Objective: The purpose of this study was to evaluate the use of a new long-acting basal insulin, insulin glargine (IG), in children with type 1 diabetes. Study design Data from 114 subjects, age 2 to 18 years (mean, 12.2 years; 54 boys, 60 girls), were collected for 9 months before and 9 months after IG treatment. During IG therapy, all subjects received morning neutral protamine Hagedorn insulin (given with insulin lispro; Humalog) to provide daytime insulin coverage. The numbers of nonsevere and severe hypoglycemic events, hemoglobin A1c values, body weight, and daily insulin dose were recorded at each clinic visit.

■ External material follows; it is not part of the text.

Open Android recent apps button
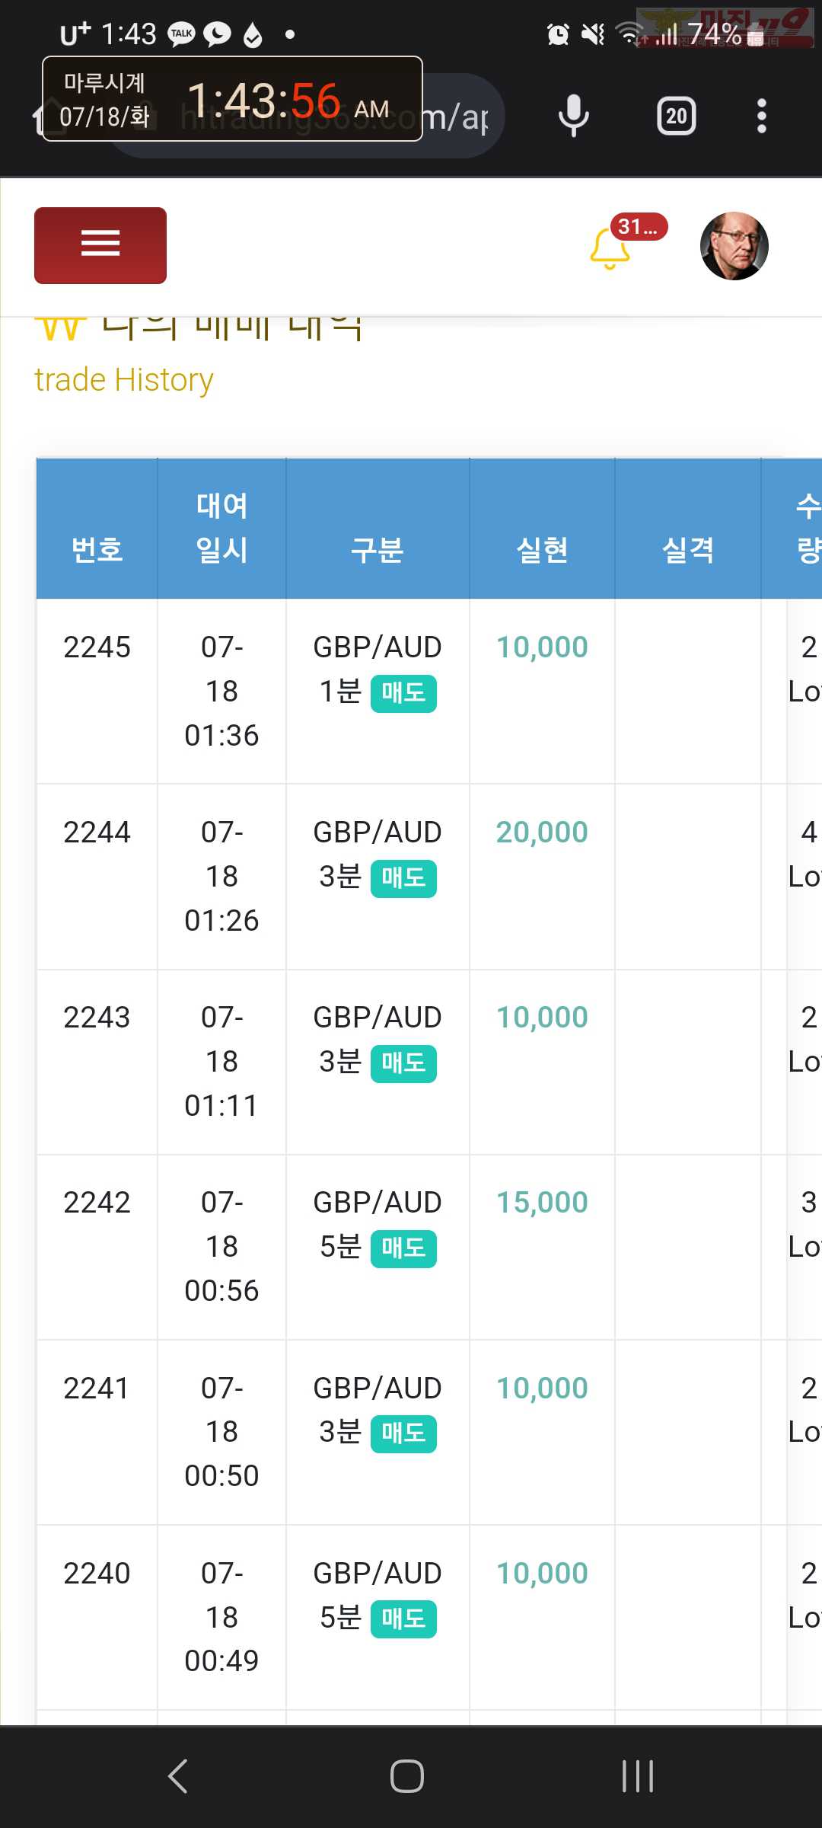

Results: The mean (+/-1 SEM) frequency of nonsevere hypoglycemic events per week decreased from 2.0+/-0.1 to 1.3+/-0.1 (P<.001). Severe hypoglycemic episodes were reduced from a total of 22 in the 9 months before IG to nine in the 9 months after IG. Severe nocturnal events were similarly reduced from 14 to four episodes. The mean (+/-1 SEM) hemoglobin A1c levels were 9.6+/-0.1% (baseline), 9.4+/-0.1% at 3 months (P=.18), 9.3+/-0.1% at 6 months (P=.03), and 9.3+/-0.1% at 9 months (P=.01).
Conclusion: Insulin glargine therapy can reduce hypoglycemic episodes in children and adolescents with suboptimal glucose control without jeopardizing glycemic control.